1. Field of the Invention
This invention relates to a generator for generating digital video signals suitable for use for the measurement or adjustment of a digital video appliance such as, for example, a video tape recorder of the digital recording method, and more particularly to a digital video signal generator for generating digital video signals, for which a great memory capacity is required for every kind of signals in a broadcasting system or in a high quality television system wherein the period for which the phases of a horizontal synchronizing signal and a subcarrier are to be synchronized correctly with each other is long, with a hardware construction of a small memory capacity and a small scale.
2. Description of the Prior Art
A video signal generator is employed for the measurement, adjustment, inspection and so forth of a video tape recorder (VTR).
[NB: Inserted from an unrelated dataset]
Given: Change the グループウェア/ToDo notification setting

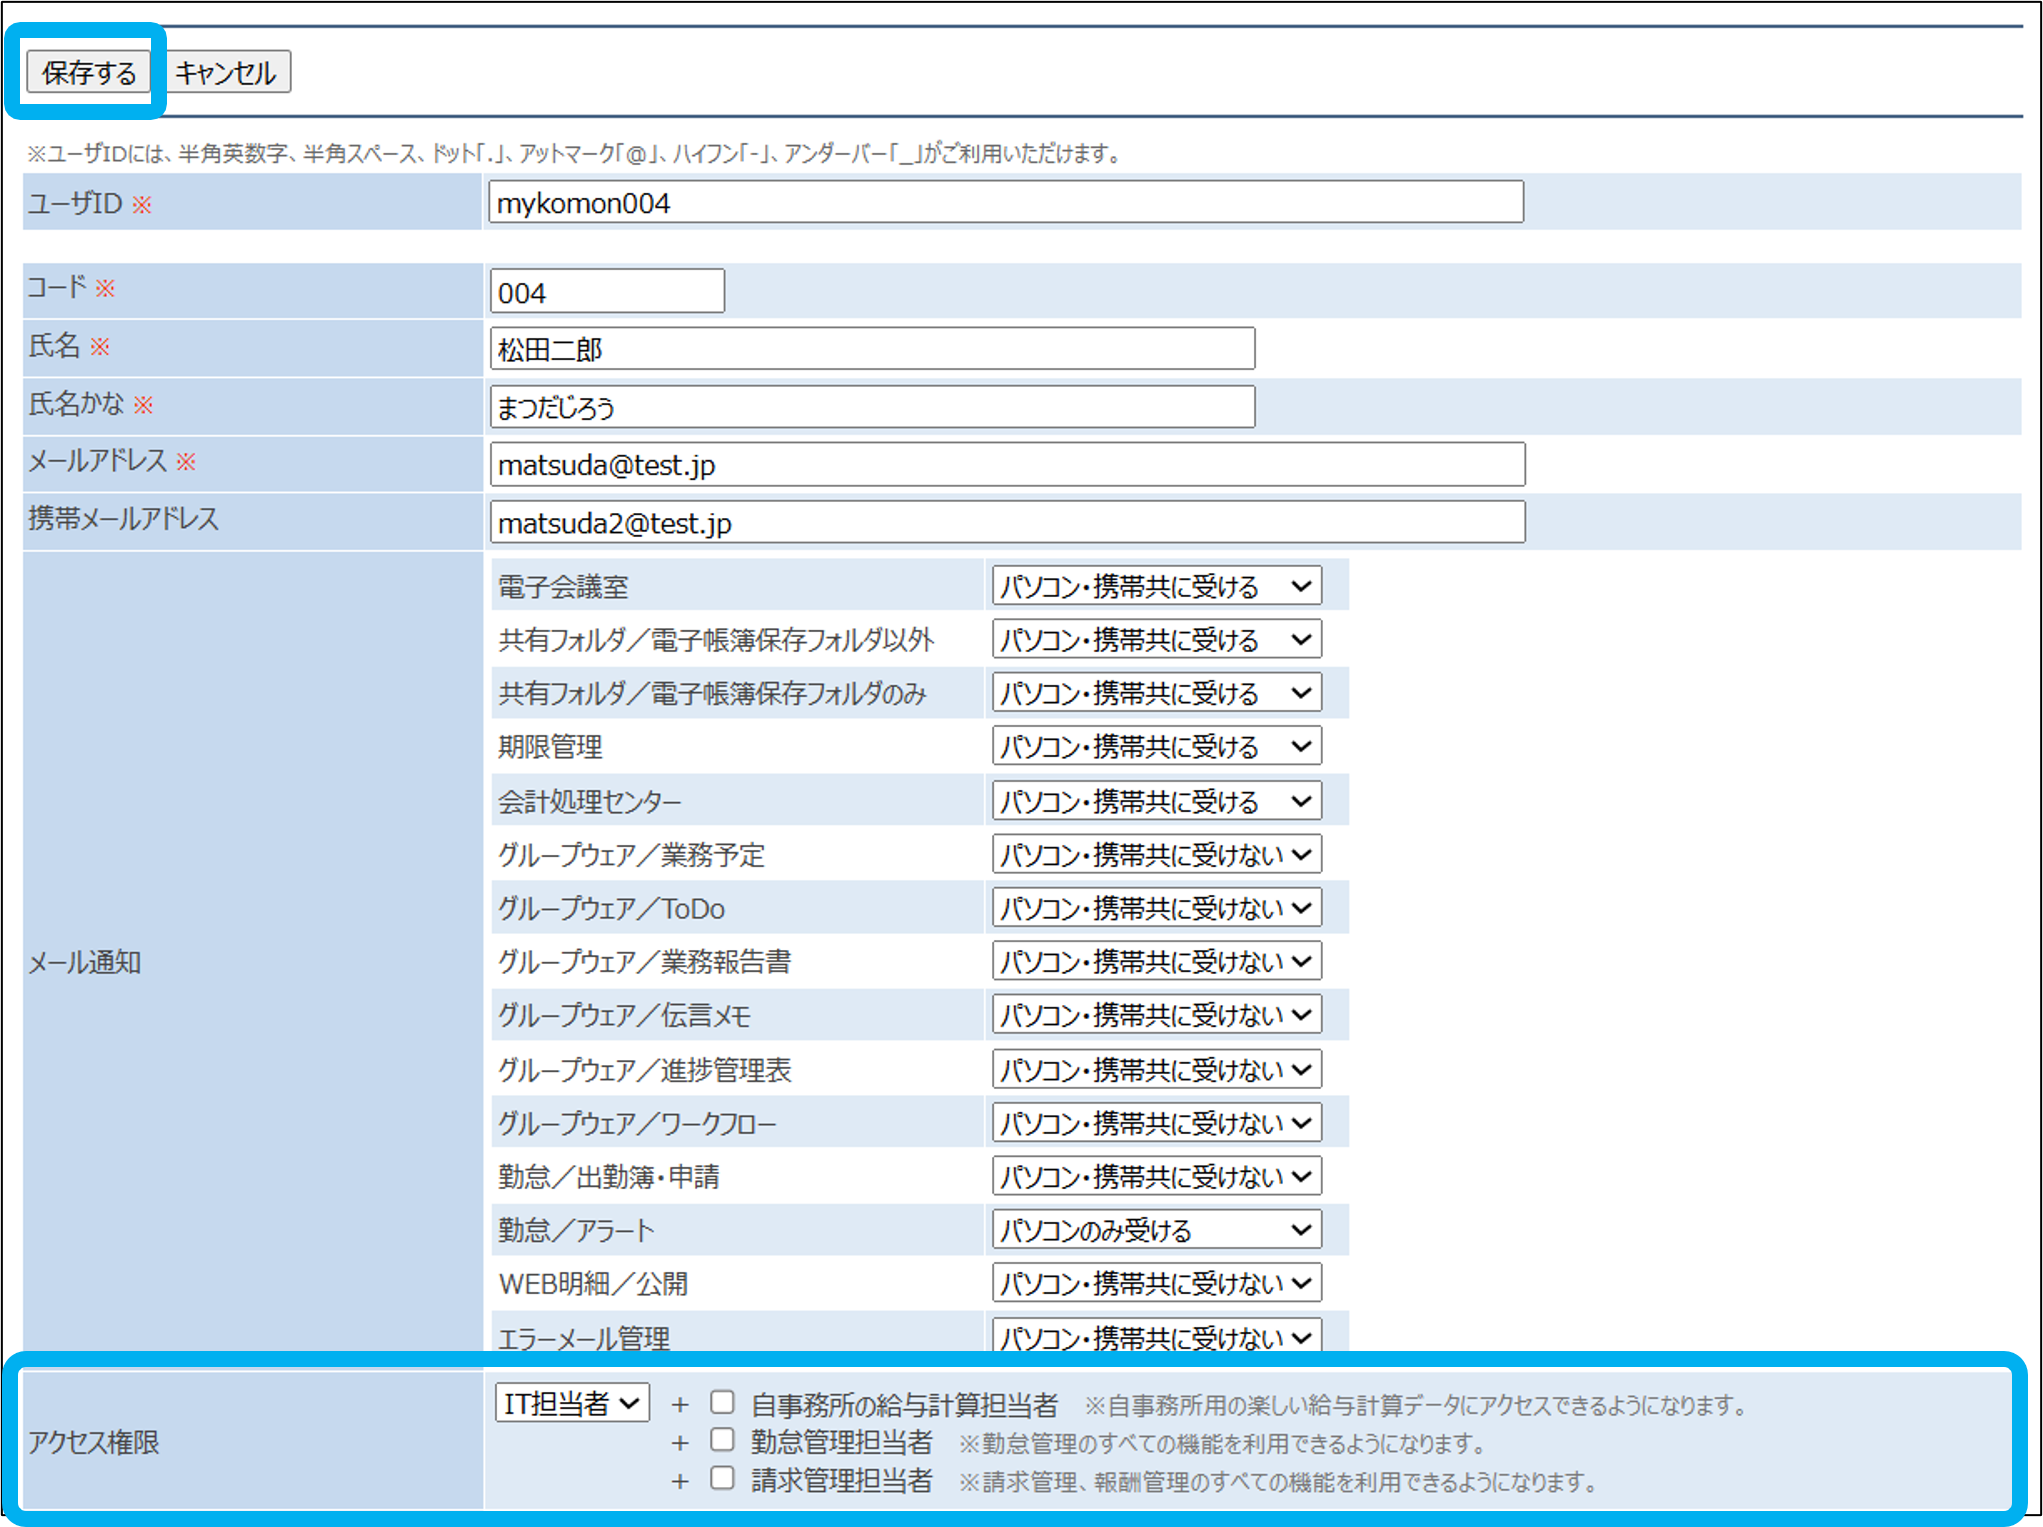Looking at the screenshot, I should coord(1156,908).
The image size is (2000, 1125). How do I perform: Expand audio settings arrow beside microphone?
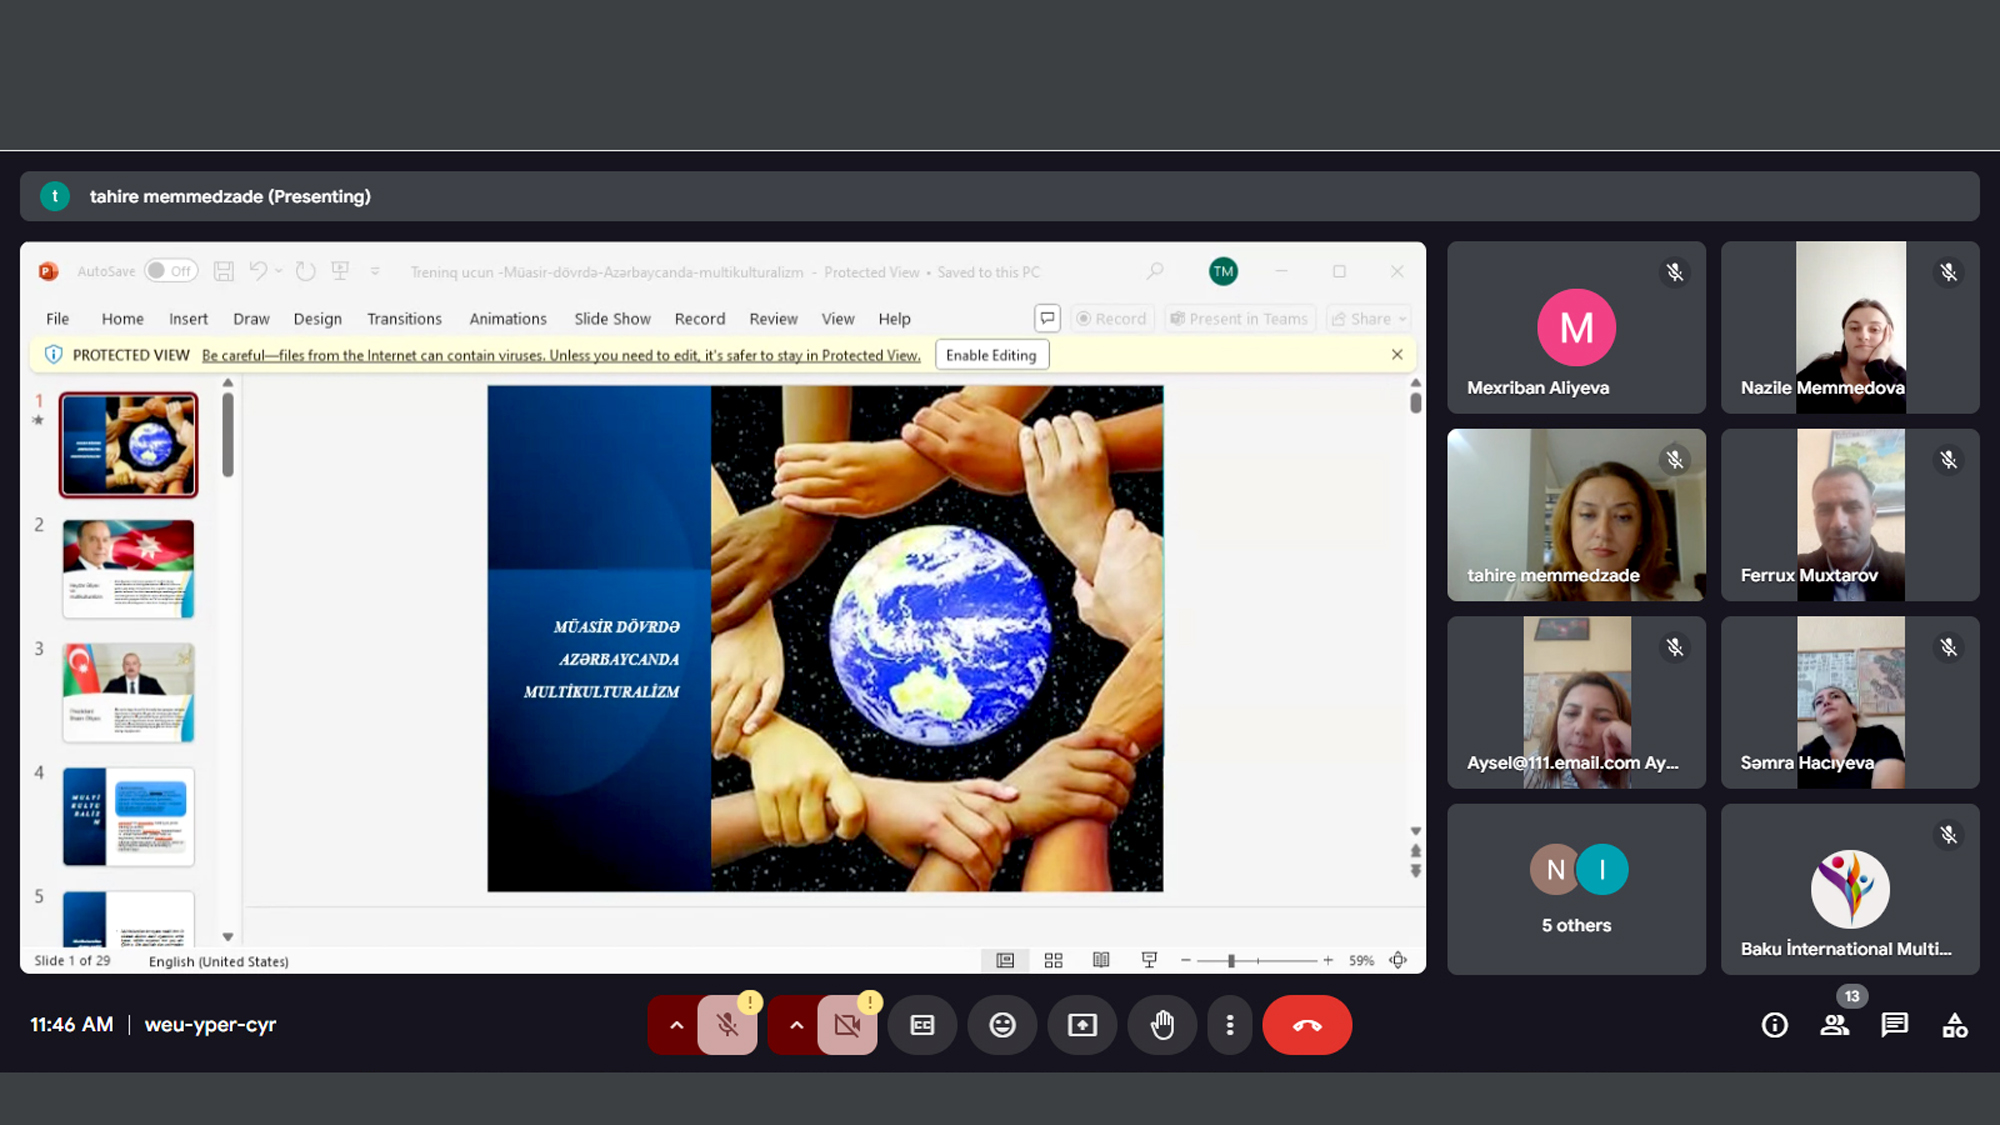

A conventional analog signal generator for an analog VTR can generate normally to 10 to 20 kinds of signals, or in some cases, 30 or more kinds of signals. However, video signals handled in a VTR of the digitally recording type are digital signals of, for example, 8 to 10 bits/sample, and a conventional analog video signal generator cannot be used for such VTR of the digital recording type. Simply, it may be an idea to convert an output of an analog video signal generator into a digital signal. However, a digital signal obtained by such analog to digital conversion does not have a sufficient degree of accuracy for the measurement or adjustment of a digital VTR. Thus, it is a conventional method to write desired signals in advance into read only memories (ROMs) for individual kinds of signals as seen in FIG. 4 and designate an address of one of the ROMs in which a necessary signal is stored to read out the necessary signal. However, such conventional method requires a great ROM capacity, and there is a problem that, each time a kind of a necessary signal increases, a ROM for the storage of such necessary signal is additionally required. The problem will be described by way of an example of a video signal.
Referring to FIG. 3(a), there is illustrated an example of a screen when a waveform can be produced freely in a horizontal direction of the screen but it is only necessary for an indication on the screen to have same patterns in a vertical direction. The screen shown includes an indication of full field color bars.
FIG. 3(b) illustrates an example of a signal of the n-th line of the screen shown in FIG. 3(a). Here, a phase relationship between a horizontal synchronizing signal (H-SYNC) and a color subcarrier (particularly a burst signal) will be examined and a memory capacity necessary for the storage of digital video signal will be calculated. It is to be noted that, since a memory capacity for signals for a vertical synchronizing signal interval can be assured with a small hardware construction, such memory capacity is not taken into consideration here.
First, in the case of the NTSC system, if the sampling frequency f.sub.s is selected to four times the subcarrier frequency f.sub.sc, since 4.times.f.sub.sc =f.sub.s =910 f.sub.H stands where f.sub.H is a frequency of a horizontal synchronizing signal, 2.times.f.sub.sc =455.times.f.sub.H is obtained by conversion, and it can be seen that the burst signal is divisible for each 2 lines.
Such relationship is illustrated in FIG. 3(c) wherein the burst signal is reversed in phase for every other line so that the original phase is restored for each two lines. While the n-th line and the n+1-th line look in the same colors on a monitor screen, when a signal is to be produced using a ROM, a memory capacity for two lines is required.
Accordingly, a memory capacity necessary for a single signal for a screen which includes an indication of same vertical patterns includes 910 (samples).times.10 (bits).times.2 (lines)=18,200 bits, and if a condition is provided that a screen has an indication of same vertical patterns, then the capacity of a ROM for the NTSC system can be decreased.
However, the conditions are different in the case of the PAL system. If also the sampling frequency f.sub.s =4f.sub.sc is selected, then since there is a relationship of 4.times.f.sub.sc =f.sub.sc =(1,135+4/625)f.sub.H, 4.times.625.times.f.sub.sc =(1,135.times.625+4)f.sub.H is obtained. Thus, 4.times.625 lines=4 frames=8 fields are required to restore an original phase relationship between a horizontal synchronizing signal and a subcarrier.
Accordingly, a memory capacity necessary for signals of the PAL system is (1,135.times.625+4) (samples/frame).times.4 (frames).times.10 (bits).div.28.4 Mbits, and if the number of kinds of signals is 10, then a total of 284 Mbits are required, and if the number of kinds of signals is 30, then a total of 852 Mbits are required. Such large memory capacity requires a large number of devices even if recent large capacity ROMs are employed. Accordingly, such a small-sized, light-weight, inexpensive digital video signal generator as can be carried by a service man, for example, for the repair of a digital VTR, cannot be anticipated.
A similar problem takes place also with a digital video signal generator such as a digital video signal generator of the high quality television system where a large memory capacity is required for one kind of a signal.